Given a Borel measure $\mu$ on a compact metric space, is there a continuous map $T$ such that $T$ is $\mu$ ergodic?

Question

Given a continuous (surjective) map of a compact metric space, the Kryloff-Bogolioubuff argument shows that there is at least $T$ invariant measure and hence one or uncountably many measures for which $T$ is ergodic. Is every Borel measure ergodic (and invariant) for some continuous map?

Answer 1

An ergodic invariant measure associated to a periodic orbit is uniform over that orbit. Therefore, a finitely supported measure that is not uniform over its support is not an ergodic invariant measure for any measurable transformation.

Update: I suspect that the answer remains negative even if you assume the measure to be non-atomic, but I don't know a counter-example. However, if you do not require the map to be continuous (but merely measurable), then the answer becomes positive: every non-atomic probability measure on a compact metric space is ergodic for some measurable transformation.

Namely, if $X$ is a complete separable metric space and $\mu$ is a non-atomic Borel probability measure on $X$, then the measure space $(X,\mu)$ is isomorphic mod $0$ to the unit interval with the Lebesgue measure. Take any map on the unit interval for which the Lebesgue measure is ergodic (say an irrational rotation) and lift it to $X$.

Answer 2

Any constant map is continuous and the only invariant sets are $\emptyset$ and the whole space.
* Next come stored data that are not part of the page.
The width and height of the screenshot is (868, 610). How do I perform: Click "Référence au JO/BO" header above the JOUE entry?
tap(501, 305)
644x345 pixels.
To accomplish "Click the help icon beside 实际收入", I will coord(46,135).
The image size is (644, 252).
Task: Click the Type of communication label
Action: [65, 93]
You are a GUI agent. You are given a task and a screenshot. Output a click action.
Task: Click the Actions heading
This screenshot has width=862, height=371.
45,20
Hence, any measure is ergodic with respect to a constant map.

But I suspect that you meant invariant ergodic measures. Nice question but that is a whole different matter and I am strictly answering your question. However, note that ergodic theory doesn't start with invariant measures. For example, a measure is ergodic if and only if any function that is invariant almost everywhere is in fact constant almost everywhere. This does not require the measure to be invariant!

Just a little correction: Krylov-Bogolubov's theorem requires a compact metric space.